HCA Healthcare and University Health didn't see a way to meaningfully expand their market share in the competitive Atlanta market, leading to a string of recent hospital deals that are poised to benefit Piedmont Healthcare, merger and acquisition experts said.
Piedmont will add seven hospitals to its current 11-hospital footprint via back-to-back transactions, courtesy of HCA and University Health. HCA sold its last Atlanta-area hospital to AdventHealth Thursday.
The profitable Atlanta-area hospitals will increase the not-for-profit health system's negotiating power with Blue Cross Blue Shield of Georgia, allow it to grow its service lines and spread its fixed costs over a wider asset base, M&A experts said. Meanwhile, HCA and University Health can exit or partner in markets they were unlikely to lead on their own while receiving a return on their investment, they said.
"Piedmont is the one moving most aggressively here. They are really trying to expand their footprint, not just in the Atlanta metro areas, but metro areas of Georgia at large," said William Custer, the director of the Center for Health Services Research at Georgia State University. "It's part of their overall strategy to both have market power and the ability to integrate systems to succeed in a performance-based reimbursement system."
BCBS has had a dominant position in the Atlanta area, Custer added.
The Health Care Cost Institute ranked Atlanta as one of the most competitive markets in the country, coming in as the 108th least concentrated out of 124 U.S. markets. It was primed for some consolidation, said Ian McCarthy, associate professor of economics at Emory University in Atlanta.
"In that sense, I think these events are more about Piedmont aggressively expanding than they are about another system divesting," he wrote in an email to Modern Healthcare.

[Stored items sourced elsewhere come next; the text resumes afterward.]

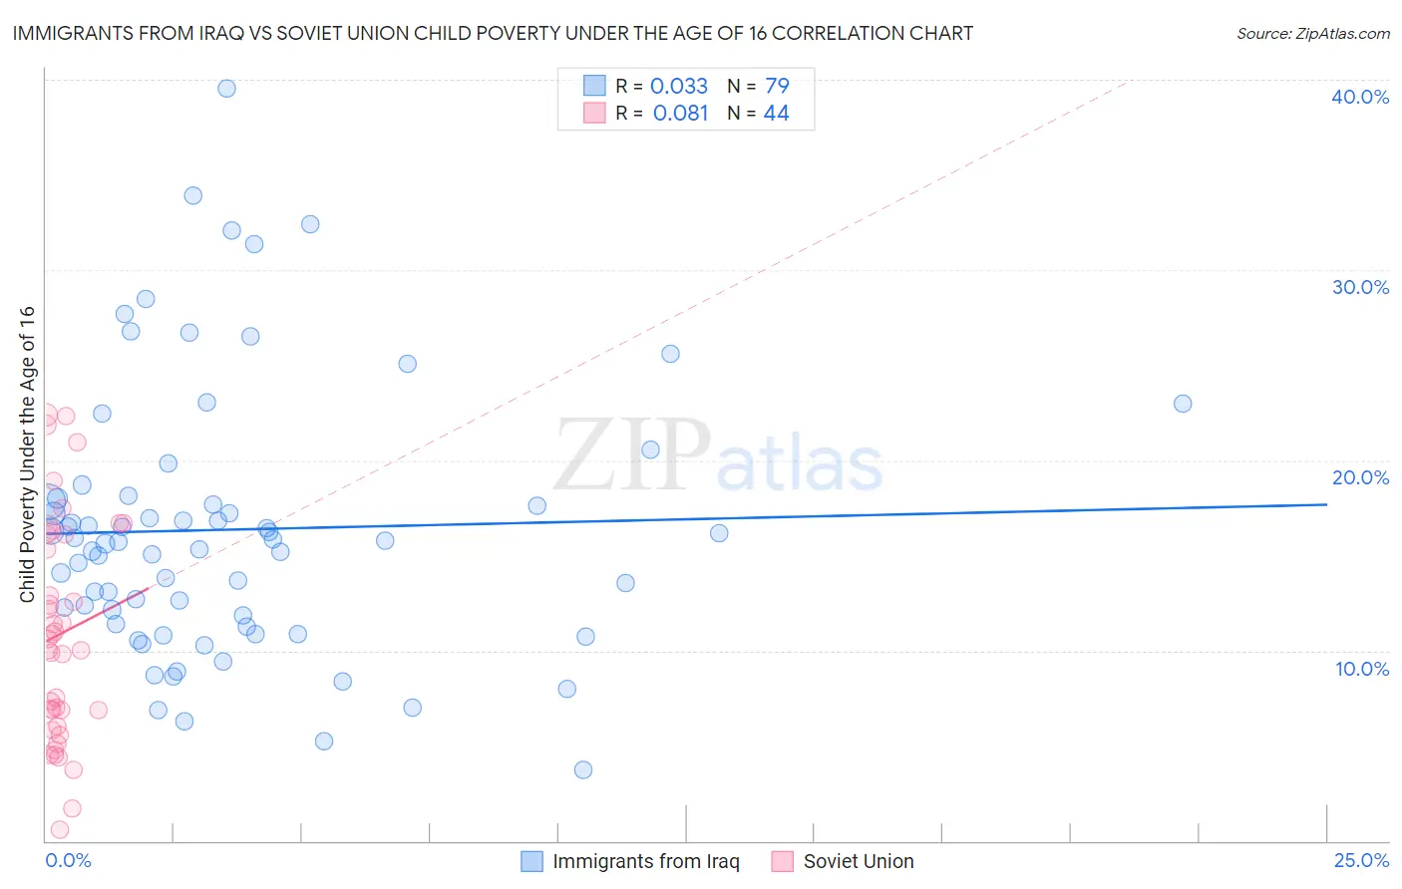
Task: Click the Child Poverty y-axis title
Action: [x=27, y=453]
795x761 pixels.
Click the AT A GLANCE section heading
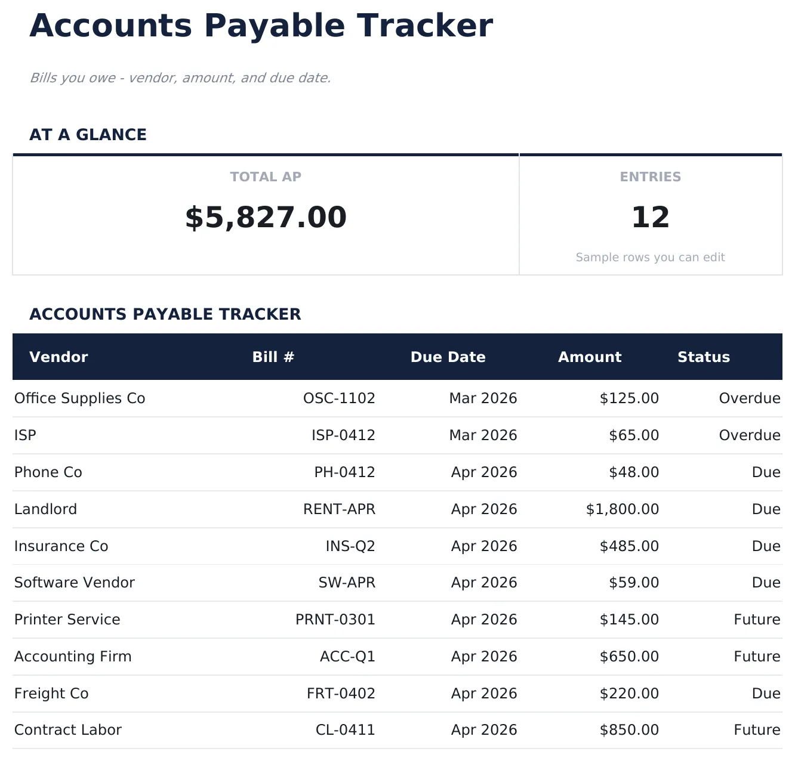(x=88, y=134)
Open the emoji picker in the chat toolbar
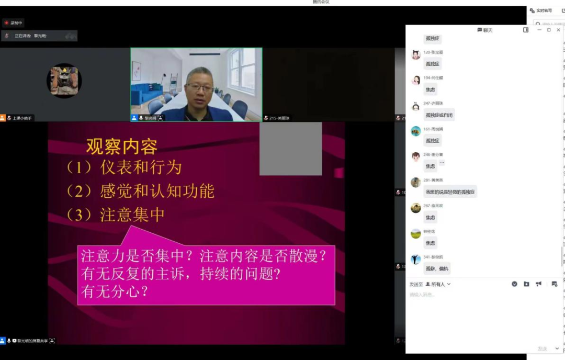Viewport: 565px width, 360px height. (515, 284)
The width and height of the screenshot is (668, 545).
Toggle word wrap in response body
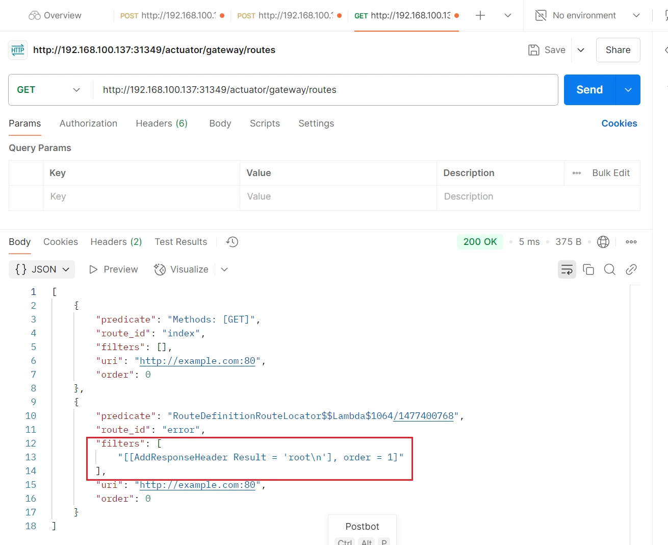click(x=567, y=269)
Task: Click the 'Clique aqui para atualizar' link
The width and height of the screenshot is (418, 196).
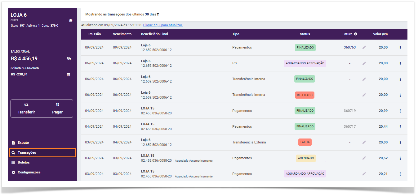Action: point(163,25)
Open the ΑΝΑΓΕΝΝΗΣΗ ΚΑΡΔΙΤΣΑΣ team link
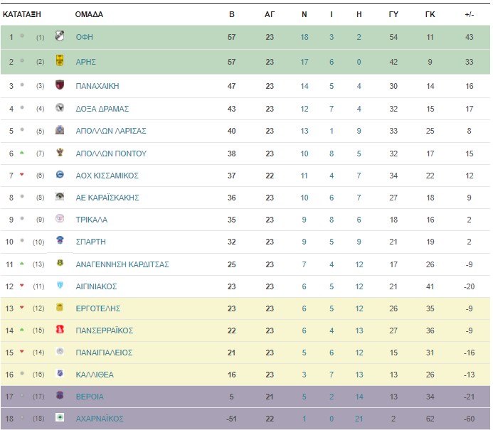The image size is (493, 430). tap(122, 264)
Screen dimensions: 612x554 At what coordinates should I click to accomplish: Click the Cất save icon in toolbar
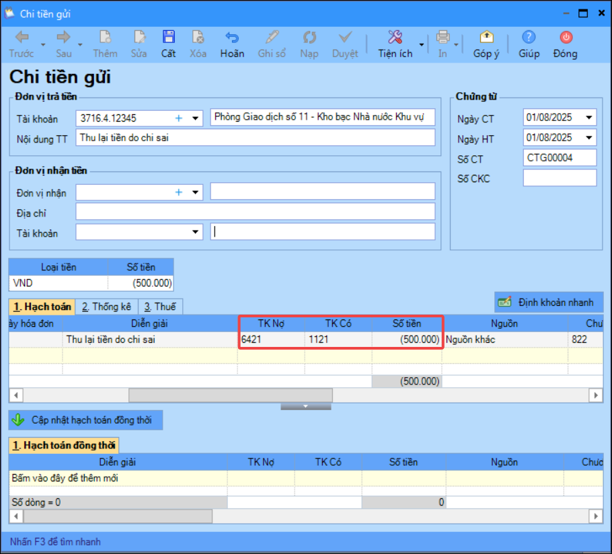tap(169, 37)
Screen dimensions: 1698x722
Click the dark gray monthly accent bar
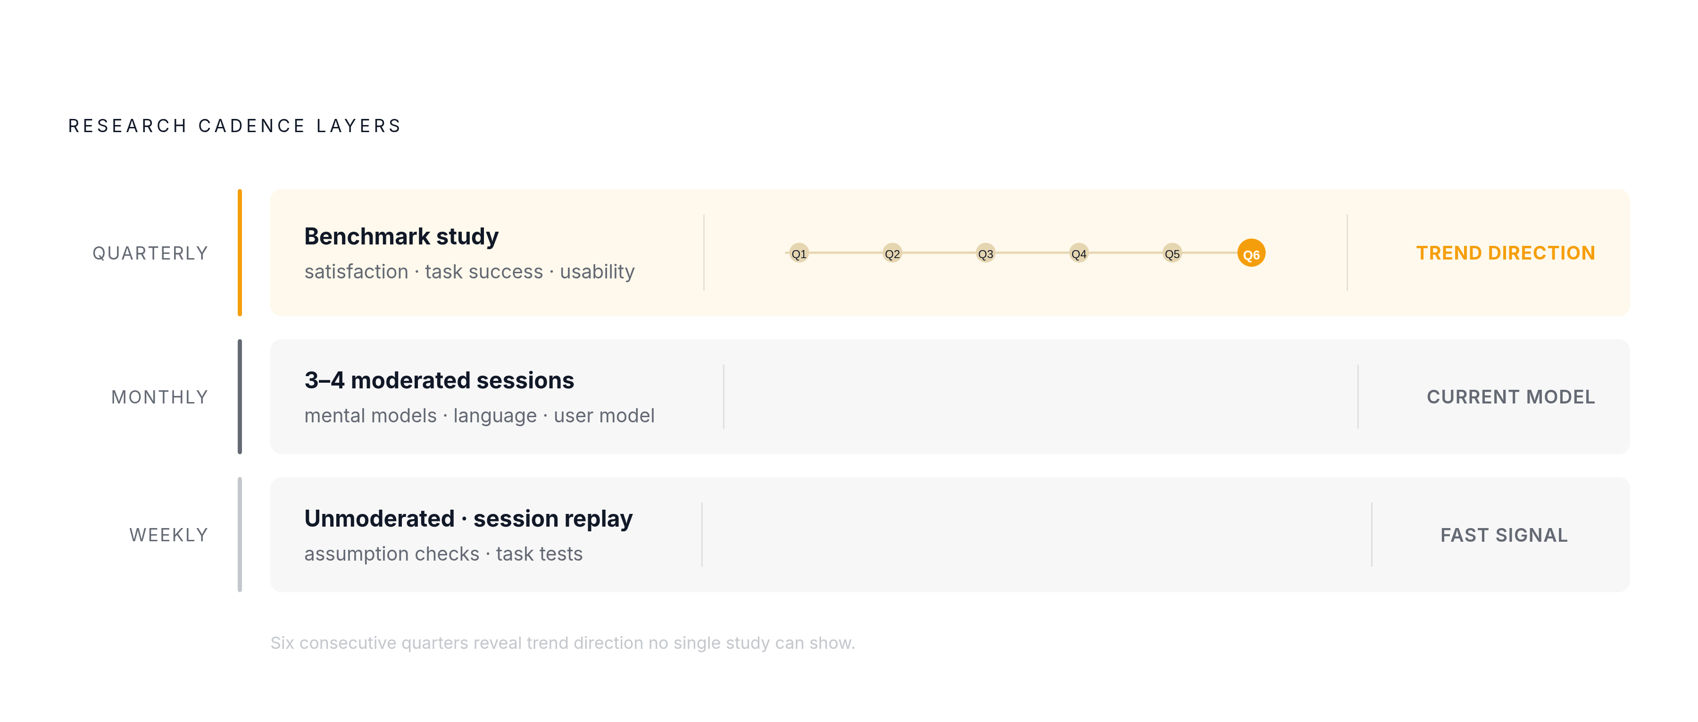240,396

Indeed, Piedmont CEO Kevin Brown on Wednesday told Modern Healthcare that they "are not growing just for growth's sake. We are very deliberate about it and making sure we get the efficiencies out of the growth."
Piedmont signed a letter of intent Wednesday for University Health to become a regional hub in Augusta, adding three hospitals, three skilled-nursing facilities and nine urgent care centers to its portfolio.
Last week, Piedmont agreed to purchase four HCA hospitals within 90 miles of Atlanta for $950 million. The facilities had an average operating margin of 13.4% in their most recent federal filings, which doubled the 6.7% average operating margin across Piedmont's 11 acute-care hospitals in 2020, according to a Modern Healthcare analysis of Medicare cost reports.
HCA also sold Redmond Regional Medical Center in Rome, Ga. to AdventHealth for $635 million. The divestitures follow HCA's plans to shed hospitals where it isn't No. 1 or 2 in the market as the company builds out its outpatient network. The hospital chain also plans to focus on its acute-care assets in southeast Georgia.
"Having brick-and-mortar hospitals is too costly in the healthcare marketplace," said John Fanburg, chair of healthcare law at Brach Eichler, noting that more hospitals are adding retail clinics, urgent care facilities and ambulatory surgery centers as reimbursement changes, regulatory tweaks and budding technology drive procedures out of the hospital. "As we enhance technology, you don't typically need the number of inpatient beds."
University had said that they were too small to efficiently provide integrated care and that they weren't sure if they could organically grow fast enough to reach that goal, said Jordan Shields, partner at Juniper Advisory. Piedmont, Wellstar Health System and Emory Healthcare—$4 billion, $3.5 billion and $5.9 billion organizations respectively—have the scale in metro-Atlanta to provide population health services; HCA and University Health do not, he said.
"Hospital care is a declining asset. Outpatient care, care in low-cost settings and care that is closer to home is where the industry is moving. But HCA is looking for markets where they can be acute, ambulatory and home care leaders, and Atlanta isn't there for them in terms of acute care," Shields said.
The HCA-Piedmont transaction makes a lot of sense for both parties, he said.
"These are valuable assets. HCA is in a position where they are too small in that area and Piedmont sees real value," Shields said.